In the second of two summer films with which Marvel is seeding the market in advance of 2012's The Avengers, Evans plays the eponymous supersoldier. This isn't Evans's first time at the superhero rodeo: he played the Human Torch in both of Marvel's Fantastic Four films. Johnson's previous directorial outings include The Wolfman, Jurassic Park III, Jumanji, and The Rocketeer.
Sarah's Key
Starring Kristin Scott Thomas, Aidan Quinn, Niels Arestrup
Directed by Gilles Paquet-Brenner
Release date July 22 (the Weinstein Company, limited); July 29 (wide)
Tie-in from St. Martin's: Sarah's Key by Tatiana de Rosnay (trade paper, St. Martin's Griffin, 200,000, June 7)
Here's another novel-to-film transfer of a long-running bestseller. With more than two million copies in print, de Rosnay's 2007 novel has spent more than two years on the national charts. The movie has already had considerable exposure overseas (according to IMDB.com, it's already grossed $14 million non-USA) and in various film festivals. It premiered last September at the Toronto International Film Festival and opened the Santa Barbara Film Festival in January. And of course the Weinstein imprimatur can't hurt, as the company's coming off a four-Oscar win for The King's Speech.
The Smurfs
Starring Hank Azaria, Neil Patrick Harris, Jayma Mays
Directed by Raja Gosnell
Release date July 29 (Columbia, wide)
Tie-ins from Simon Spotlight: Four July tie-ins, including a novelization, two 8×8 paperbacks, and an early reader, Very Clumsy Tale by Ilanit Oliver. Combined first printing: 425,000 copies.
And the revival of 1980s properties continues apace, this time in a live-action meets CGI feature that has the little blue guys traveling to New York City in a premise reminiscent of Enchanted. The trailers look smurfy (interpret that as you will), but Azaria makes a great Gargamel, at least. Lots of big-name talent voicing the Smurfs: Alan Cumming, Katy Perry, Paul Reubens, and George Lopez, to name a few.
COWBOYS & ALIENS
Starring Daniel Craig, Harrison Ford, Olivia Wilde
Directed by Jon Favreau
Release date July 29 (Universal Pictures/DreamWorks, wide)
Tie-ins from Tor: Novelization by Joan D. Vinge (August, mass market and e-book)

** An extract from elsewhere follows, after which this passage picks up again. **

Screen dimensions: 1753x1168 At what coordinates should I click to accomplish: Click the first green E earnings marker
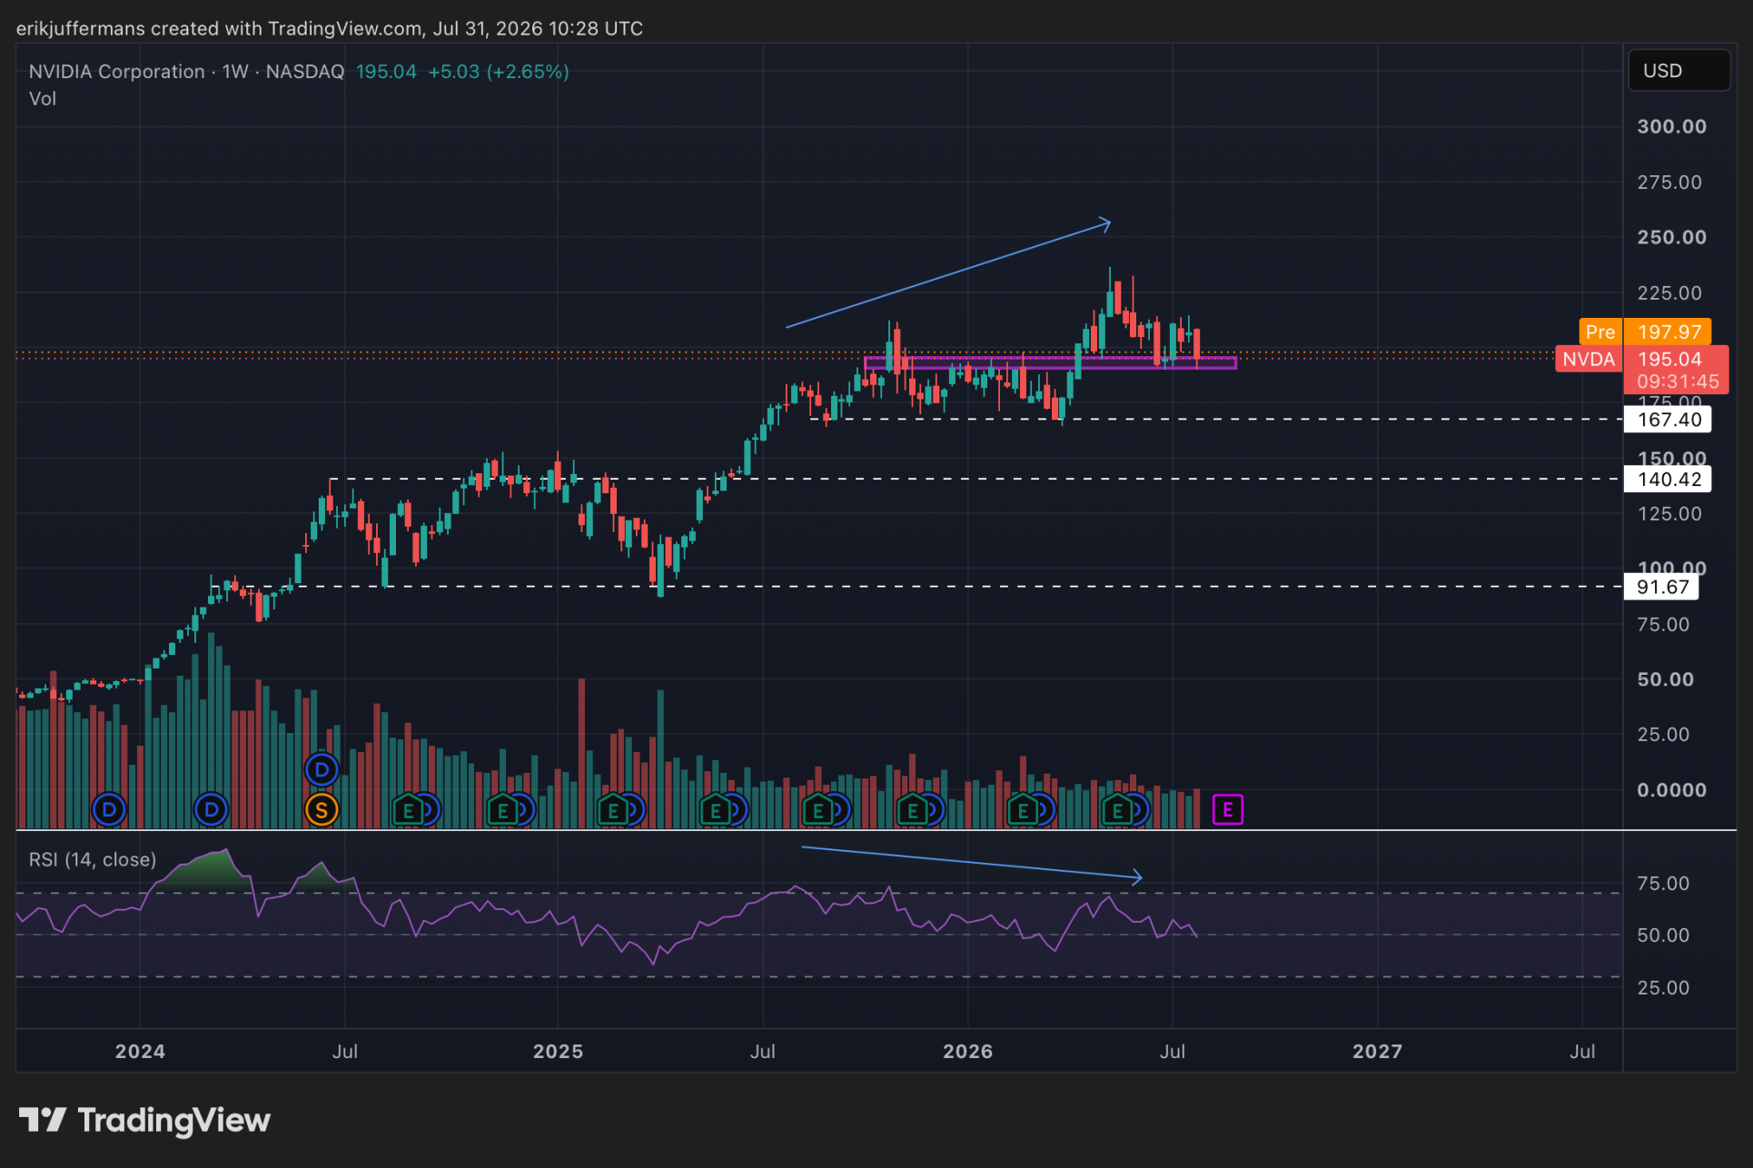click(x=408, y=809)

This one crosses the classic Western with the alien-invasion movie in a blazingly original way,and based on a graphic novel. Joined by an arsenal of noted producers—Steven Spielberg, Ron Howard, Brian Grazer, Alex Kurtzman and Roberto Orci—Favreau (Iron Man, Iron Man 2) brings an all-new action thriller into an Old West setting, where a lone cowpoke leads an uprising against a terror from beyond our world.
Zen
Starring Rufus Sewell, Caterina Murino, Stanley Townsend
Directed by John Alexander, Jon Jones, and Christopher Menaul
Release date July (PBS Masterpiece Mystery)
Tie-ins from Vintage Crime/Black Lizard: Vendetta, Cabal, Ratking by Michael Dibdin (trade paper)

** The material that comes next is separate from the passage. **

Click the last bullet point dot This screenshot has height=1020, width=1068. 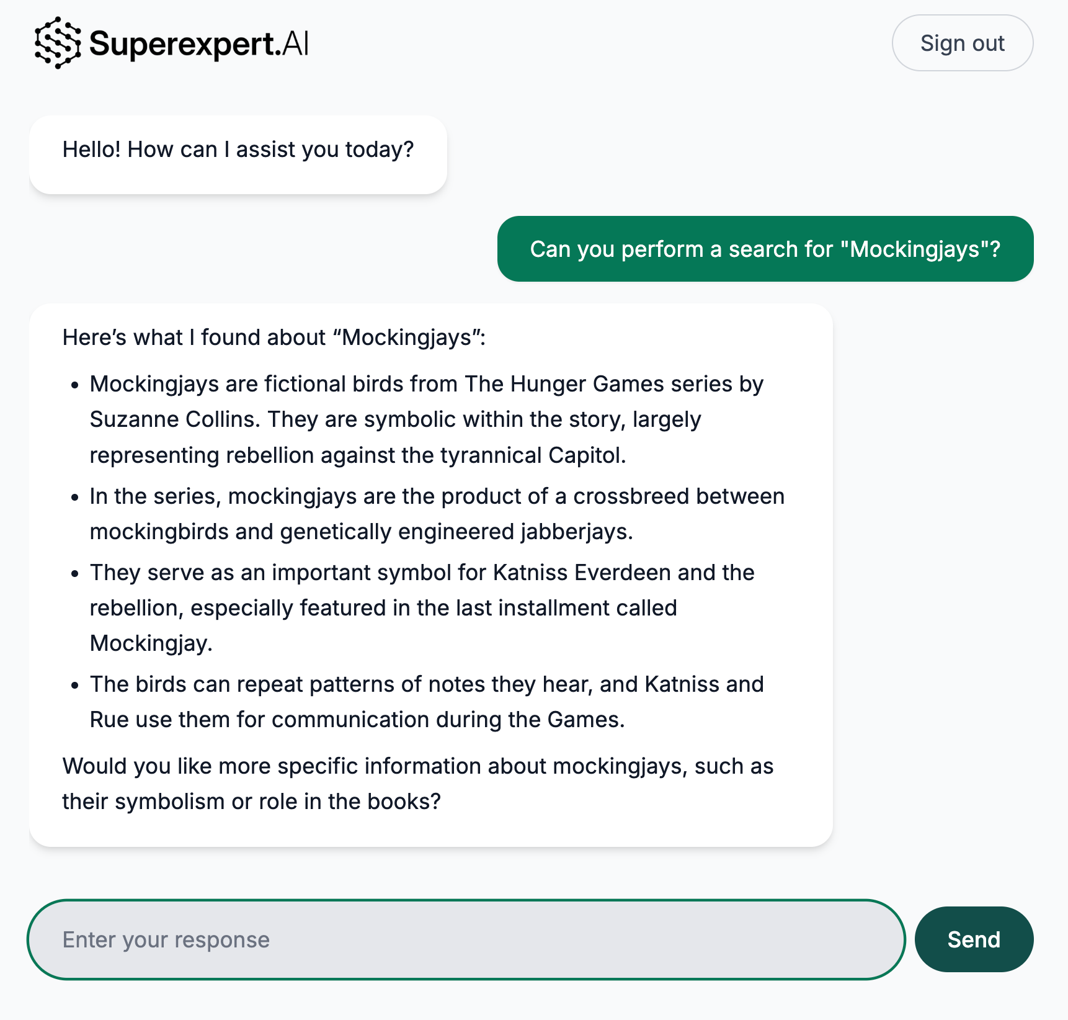[75, 686]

The late British crime writer Michael Dibdin was by all accounts best known for his 11 Aurelio Zen mysteries, which often painted an unflattering portrait of modern Italian society. The first, Ratking, won the Gold Dagger Award for crime fiction in 1988; the final book, End Games, appeared posthumously in 2007, the year of the author's death. The Zen series had a successful BBC run earlier this year, with the always terrific Rufus Sewell as Zen.
August
The Help
Starring Emma Stone, Viola Davis, Sissy Spacek
Directed by Tate Taylor
Release date August 12 (DreamWorks, wide)
Tie-in from Berkley: The Help by Kathryn Stockett (trade paper, June 28, 500,000)
The success of Kathryn Stockett's widely praised debut novel, the first book from Amy Einhorn's eponymous imprint at Putnam, has been impressive—a major book club favorite, it's closing in on 100 weeks on PW's list. The film adaptation, too, has been trumpeted in the media (a July 13 EW feature, for example)—until a recent legal issue eclipsed the Hollywood hoopla. According to a February 22 report from ABC News, "Ablene Cooper, the longtime nanny for Stockett's brother, has filed a $75,000 lawsuit against the author, claiming she was upset by the book that characterizes black maids working for white families in the family's hometown of Jackson, Miss., during the 1960s." Could this become a case of box office vs. legal office?